WHAT YOU NEED TO DO: Can you reproduce the sports nutrition article starting with "- Carbohydrate must" and going on through "in future sessions.", changing "honey" to "maple syrup"?

PAGE EXTRACT:
___

The health and fitness industry is rife with misconceptions and conflicting information. And while in some areas of health there certainly shades of grey, when it comes to basic sports nutrition there are a number of facts that are pretty black and white.
- There is more to body composition than calories in vs calories out – while for some people, adjusting the number of kilojoules they consume each day is all they need to do to achieve their weight loss or body composition goals, for the many this is not the case. Other factors to consider include:
- Hormones – mainly stress hormones and reproductive hormones. When these are out of balance our body can retain fluid, deposit or hold onto fat, or even change our appetite and food cravings (as well as mood and motivation!)
- Sleep – this also influences the functioning of our hormones as well as our sensitivity to insulin
- Basal metabolic rate – this is essentially the speed of your metabolism when the body is at rest, and will be influenced by genetics, body composition (muscle/fat/fluid) as well as the type of macronutrients you are eating – protein and fat will increase metabolism more than carbohydrates
- Micronutrient status – not all calories are created equal. 100kJ of broccoli for example, is obviously more nutritious than 100kJ of ice-cream. Trying to eat a variety of wholefoods across a wide spectrum of colours will ensure you are getting a great balance of vitamins, minerals and antioxidants.
- Eating protein doesn’t automatically create muscle mass – Protein is vital for tissue repair (including muscle, skin, bone and organs, nails, hair), but in order to create muscle mass you need to train effectively and also consume the appropriate amount of carbohydrate. Amino acids (the building blocks of protein) also coordinate hormone production, regulate metabolism, build enzymes and make antibodies and immune system molecules. Furthermore, by eating protein with every meal you will have improved blood sugar balance and energy levels
- Fat does not make you fat – in fact it is more likely sugar and excess carbohydrate. Fats are vital for providing an energy reserve, assisting the body in using proteins, carbohydrates and some vitamins effectively as well as balancing blood sugar levels and building hormones. Recent research has encouraged a swing back towards saturated fats (such as butter, ghee and coconut oil) due to their stability which makes them great for cooking, as well as other health benefits including supporting the immune system, thyroid health and being an efficient energy source.
- Carbohydrate must be consumed ideally within 30 minutes post training. While this window of time will differ from person to person, I generally encourage clients who do a large amount of training to eat within 30 minutes of finishing. This is due to the fact that muscle glycogen (stored energy) needs to be replenished, and the muscles are most sensitive to insulin during this window (the sensitivity does continue, but tapers off in the 24 hours post training). Due to this sensitivity, it is also the best time to include higher GI carbohydrates (such as dried fruit, honey, white rice or fresh juices) as they will not cause such a spike in blood sugar levels. Including carbohydrate as well as protein immediately post training will help to fight fatigue and increase endurance in future sessions.
Looking for a great post workout shake that is nutritionally balanced and delicious? One of my favourite recipes is:
- 250mL water
- 1 Scoop Clean Lean Protein
- 1 medium banana
- 1 tbsp cacao powder
- 2 tbsp nut butter of choice
- 1 tbsp flaxseed oil
Add all ingredients to a blender and blend until smooth. Enjoy!

___

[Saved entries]
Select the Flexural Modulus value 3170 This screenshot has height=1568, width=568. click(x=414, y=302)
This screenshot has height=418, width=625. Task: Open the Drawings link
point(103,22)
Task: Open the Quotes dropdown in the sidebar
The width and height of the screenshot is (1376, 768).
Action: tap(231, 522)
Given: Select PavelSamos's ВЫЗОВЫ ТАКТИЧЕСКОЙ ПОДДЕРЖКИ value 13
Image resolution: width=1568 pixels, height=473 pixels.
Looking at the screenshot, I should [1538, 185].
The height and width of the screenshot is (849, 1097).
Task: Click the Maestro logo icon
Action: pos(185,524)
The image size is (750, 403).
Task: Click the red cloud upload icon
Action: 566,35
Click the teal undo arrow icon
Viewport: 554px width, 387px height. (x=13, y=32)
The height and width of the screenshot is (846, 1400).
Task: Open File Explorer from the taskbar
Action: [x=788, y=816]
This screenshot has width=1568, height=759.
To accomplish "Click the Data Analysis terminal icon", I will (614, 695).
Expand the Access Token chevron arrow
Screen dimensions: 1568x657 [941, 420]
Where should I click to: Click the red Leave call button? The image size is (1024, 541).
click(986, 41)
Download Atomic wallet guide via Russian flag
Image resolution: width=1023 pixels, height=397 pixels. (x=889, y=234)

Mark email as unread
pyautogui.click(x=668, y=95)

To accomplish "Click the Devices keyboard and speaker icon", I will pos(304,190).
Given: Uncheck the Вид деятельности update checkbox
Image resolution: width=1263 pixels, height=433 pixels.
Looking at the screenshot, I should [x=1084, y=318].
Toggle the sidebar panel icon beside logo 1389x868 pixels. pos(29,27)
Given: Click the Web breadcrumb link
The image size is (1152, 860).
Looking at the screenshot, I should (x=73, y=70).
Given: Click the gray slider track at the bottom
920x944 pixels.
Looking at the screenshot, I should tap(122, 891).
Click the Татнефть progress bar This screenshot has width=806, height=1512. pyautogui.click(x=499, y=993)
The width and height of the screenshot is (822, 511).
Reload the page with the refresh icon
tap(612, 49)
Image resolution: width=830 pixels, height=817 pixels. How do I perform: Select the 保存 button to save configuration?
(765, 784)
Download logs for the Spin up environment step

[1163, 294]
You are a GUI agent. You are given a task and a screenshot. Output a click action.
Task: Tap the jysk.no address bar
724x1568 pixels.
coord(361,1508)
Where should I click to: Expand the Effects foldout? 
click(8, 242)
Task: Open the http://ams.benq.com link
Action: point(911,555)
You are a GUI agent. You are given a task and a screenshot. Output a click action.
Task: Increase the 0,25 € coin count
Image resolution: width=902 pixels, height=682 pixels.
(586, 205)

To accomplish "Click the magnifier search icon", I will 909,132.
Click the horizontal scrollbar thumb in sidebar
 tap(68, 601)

___

FINAL ANSWER:
- Carbohydrate must be consumed ideally within 30 minutes post training. While this window of time will differ from person to person, I generally encourage clients who do a large amount of training to eat within 30 minutes of finishing. This is due to the fact that muscle glycogen (stored energy) needs to be replenished, and the muscles are most sensitive to insulin during this window (the sensitivity does continue, but tapers off in the 24 hours post training). Due to this sensitivity, it is also the best time to include higher GI carbohydrates (such as dried fruit, maple syrup, white rice or fresh juices) as they will not cause such a spike in blood sugar levels. Including carbohydrate as well as protein immediately post training will help to fight fatigue and increase endurance in future sessions.